ACID Compliance is Mandatory: If you are handling financial transactions or sensitive billing data where a partial update could cause a catastrophe, the Atomic, Consistent, Isolated, and Durable (ACID) properties of SQL are essential.
Structured and Stable Data: Use RDBMS when your data model is well-defined and unlikely to change frequently. You benefit from a fixed schema that enforces data quality.
Relational Integrity: When you need to ensure that a 'Post' cannot exist without an 'Author' (Foreign Key constraints), SQL handles this at the database level.
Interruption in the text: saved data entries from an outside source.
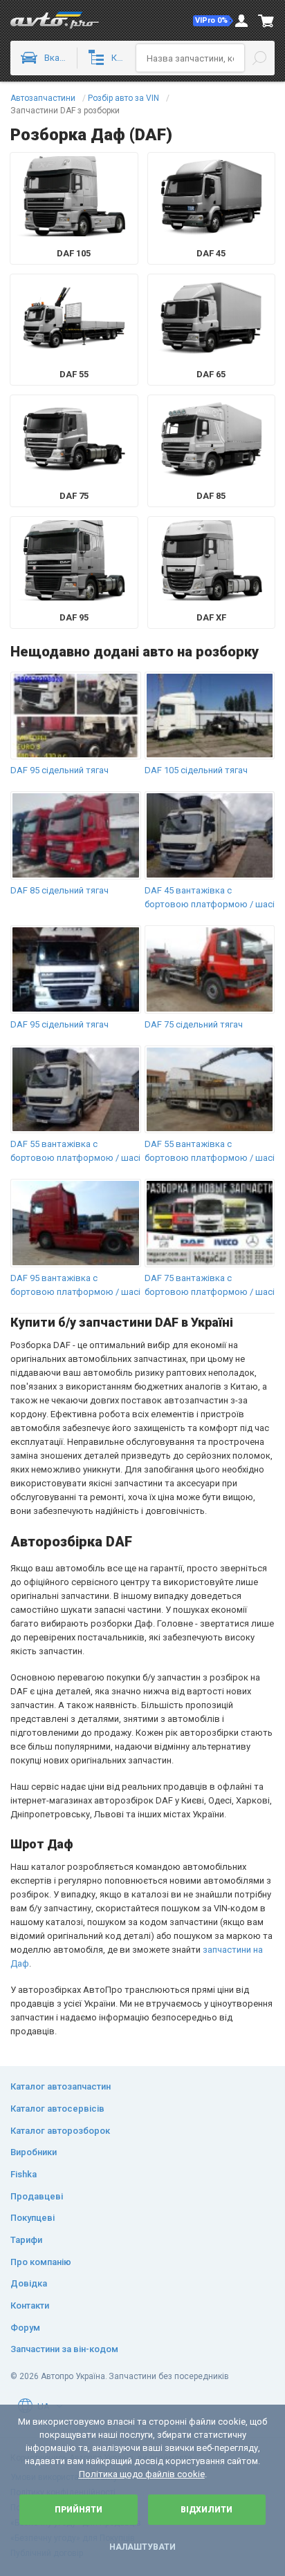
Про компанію (40, 2262)
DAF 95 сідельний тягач (59, 770)
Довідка (28, 2283)
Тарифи (26, 2240)
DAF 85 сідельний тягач (59, 890)
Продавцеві (36, 2196)
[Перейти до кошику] (266, 20)
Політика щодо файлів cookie (142, 2474)
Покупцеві (32, 2218)
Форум (25, 2327)
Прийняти (78, 2510)
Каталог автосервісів (57, 2108)
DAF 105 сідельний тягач (196, 770)
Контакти (29, 2305)
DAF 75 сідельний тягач (194, 1024)
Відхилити (206, 2510)
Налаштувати (142, 2547)
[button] (213, 20)
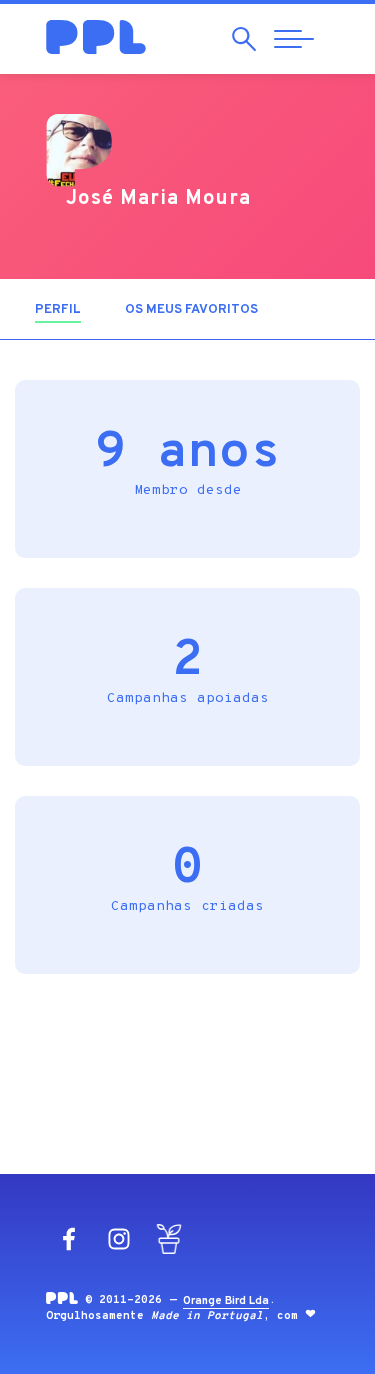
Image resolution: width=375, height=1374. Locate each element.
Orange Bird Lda (226, 1301)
Complex Joins and Relationships: If your application requires complex queries that pull data from many different entities (e.g., Find all users in India who bought a specific product and have an active subscription), SQL’s JOIN capabilities are highly optimized for this.
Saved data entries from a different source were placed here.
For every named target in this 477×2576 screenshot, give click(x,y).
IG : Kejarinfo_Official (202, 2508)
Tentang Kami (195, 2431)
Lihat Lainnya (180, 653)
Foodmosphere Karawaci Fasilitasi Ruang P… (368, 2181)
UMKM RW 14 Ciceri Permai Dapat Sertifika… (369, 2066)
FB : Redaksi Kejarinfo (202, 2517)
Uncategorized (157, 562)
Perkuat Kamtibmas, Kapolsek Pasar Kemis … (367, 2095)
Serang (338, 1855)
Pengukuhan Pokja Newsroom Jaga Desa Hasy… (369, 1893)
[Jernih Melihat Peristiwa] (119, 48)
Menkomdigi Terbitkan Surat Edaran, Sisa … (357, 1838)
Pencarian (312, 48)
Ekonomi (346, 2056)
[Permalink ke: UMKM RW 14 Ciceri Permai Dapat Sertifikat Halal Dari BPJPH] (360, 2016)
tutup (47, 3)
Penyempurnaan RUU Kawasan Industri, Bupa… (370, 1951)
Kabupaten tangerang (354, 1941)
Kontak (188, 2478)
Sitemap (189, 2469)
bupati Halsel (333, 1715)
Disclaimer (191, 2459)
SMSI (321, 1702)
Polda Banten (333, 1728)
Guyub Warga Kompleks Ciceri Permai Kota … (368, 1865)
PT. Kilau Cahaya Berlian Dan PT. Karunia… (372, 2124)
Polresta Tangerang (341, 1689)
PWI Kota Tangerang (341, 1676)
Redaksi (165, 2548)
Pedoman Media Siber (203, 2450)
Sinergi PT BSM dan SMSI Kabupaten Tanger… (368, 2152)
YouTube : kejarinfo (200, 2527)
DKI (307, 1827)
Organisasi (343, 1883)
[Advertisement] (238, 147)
Dynamic or Unstructured Data: If you are dealing with data that doesn't have a consistent shape—like diverse product catalogs, social media feeds, or IoT sensor logs—the schema-less nature of NoSQL (like MongoDB) allows you to store JSON-like documents without migrations.
Massive Scaling (Horizontal): RDBMS typically scales up (adding more RAM/CPU to one server), which hits a ceiling. NoSQL is designed to scale out by partitioning data across many cheap servers (sharding).
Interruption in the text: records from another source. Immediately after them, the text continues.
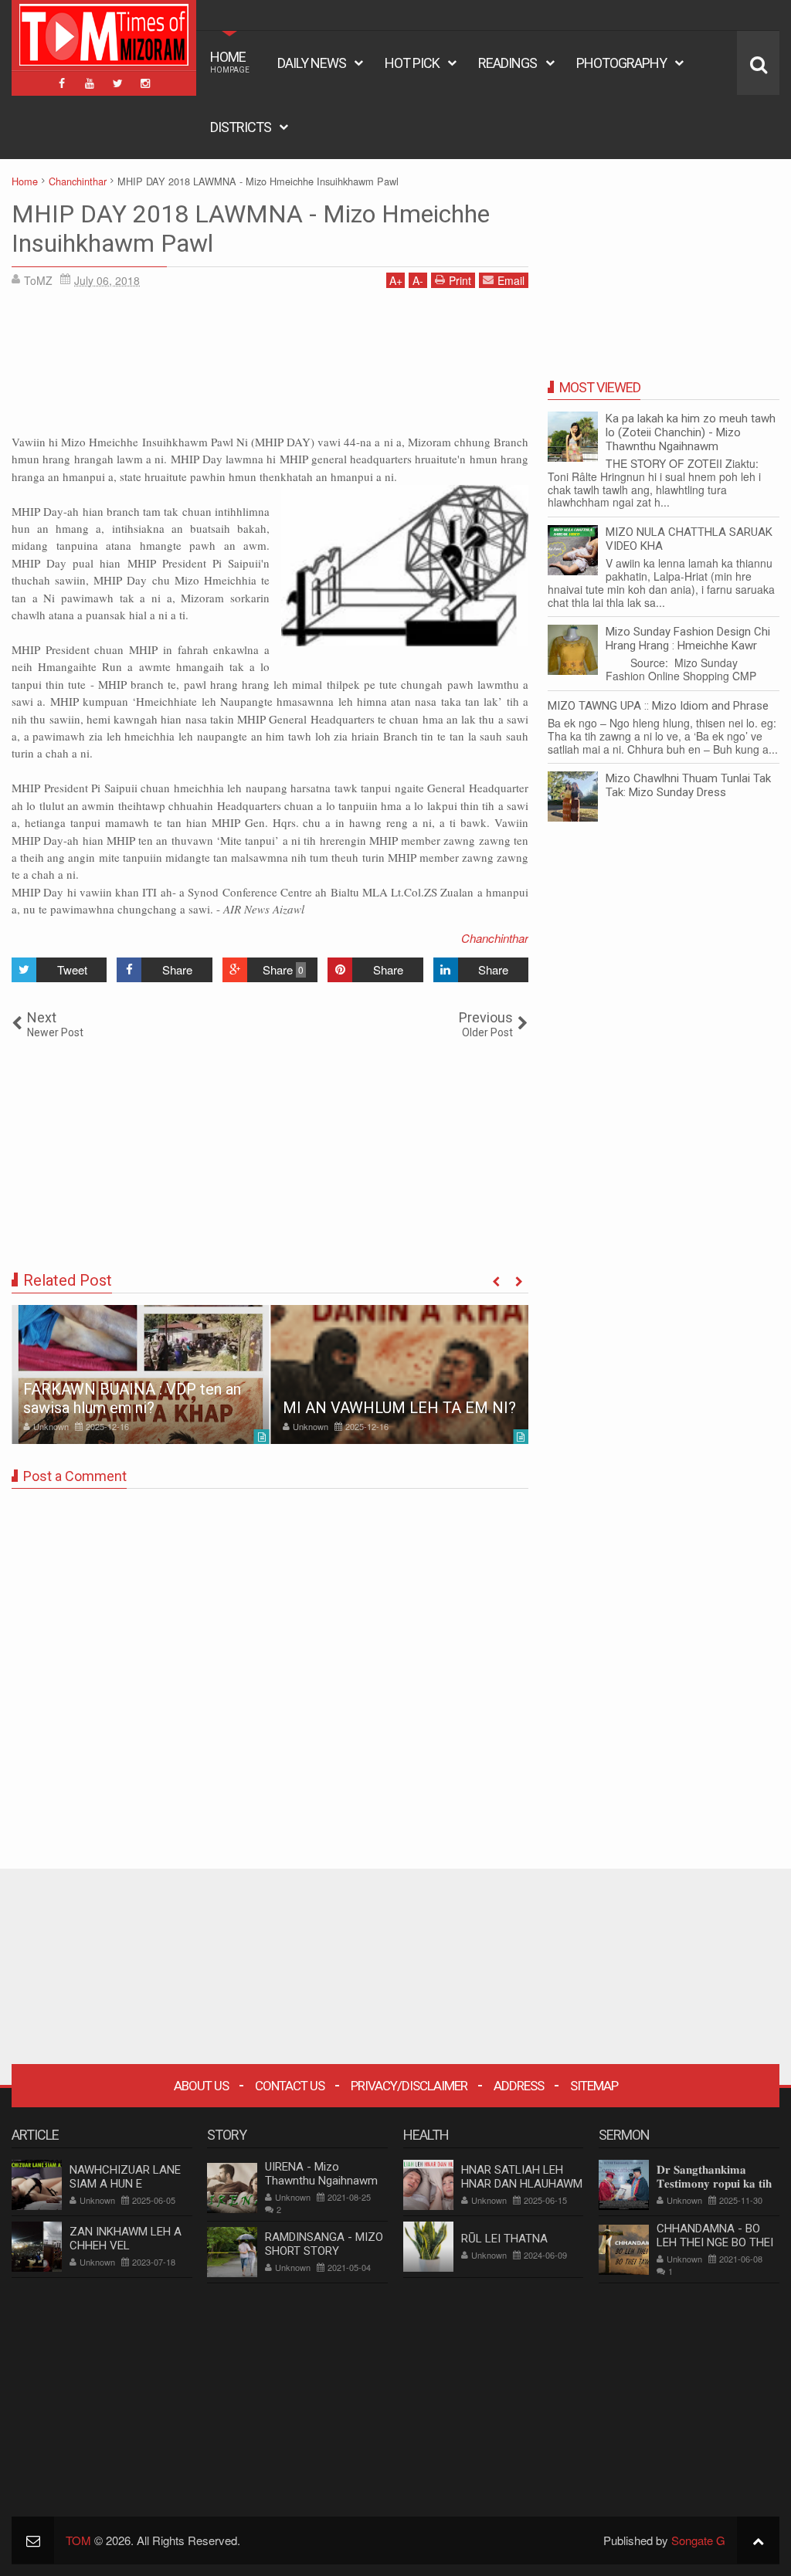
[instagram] (145, 83)
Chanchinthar (494, 938)
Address (519, 2085)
High Write Throughput: If your application needs to log thousands of events per second (e.g., real-time tracking, gaming leaderboards, or clickstream data), NoSQL databases like Cassandra or DynamoDB are built for these heavy write loads.
Rapid Prototyping: In the early stages of a project where the requirements are changing daily, not having to run a schema migration every time you add a feature can significantly speed up development.